DATA UNDER STUDY =

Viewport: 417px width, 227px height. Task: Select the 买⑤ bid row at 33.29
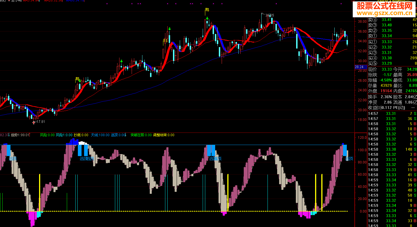[x=392, y=63]
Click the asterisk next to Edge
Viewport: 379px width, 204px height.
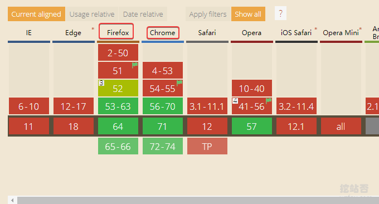[93, 29]

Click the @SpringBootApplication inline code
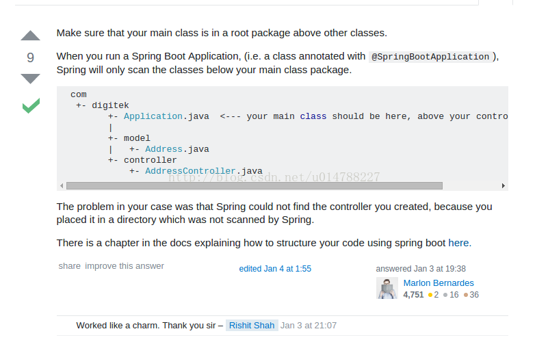click(430, 57)
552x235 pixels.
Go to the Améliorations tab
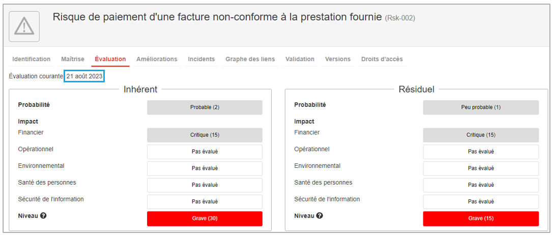click(157, 59)
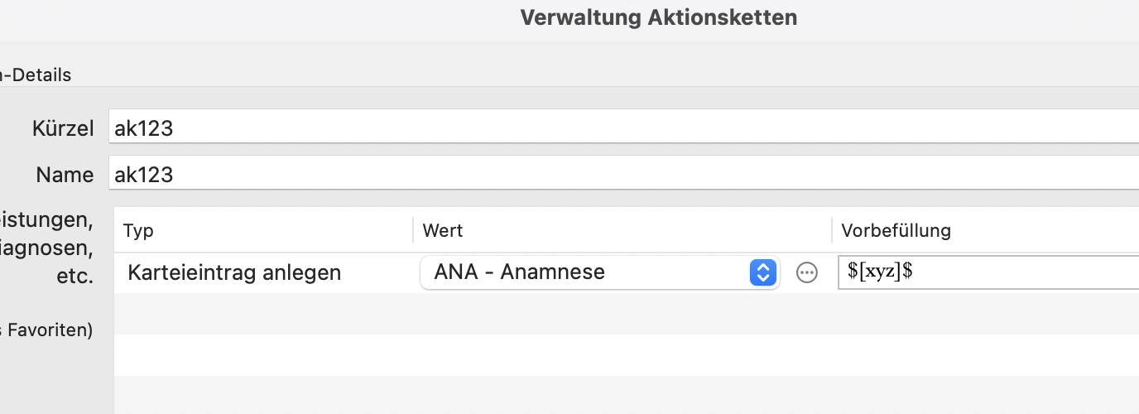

THE TASK =
Repeat word for word, leaving out the pictures, each line of the records from the line that holds "Click the @SpringBootApplication inline code" through the final one.

PROBLEM SOLUTION =
Click the @SpringBootApplication inline code
click(430, 57)
552x235 pixels.
Go to the Améliorations tab
click(157, 59)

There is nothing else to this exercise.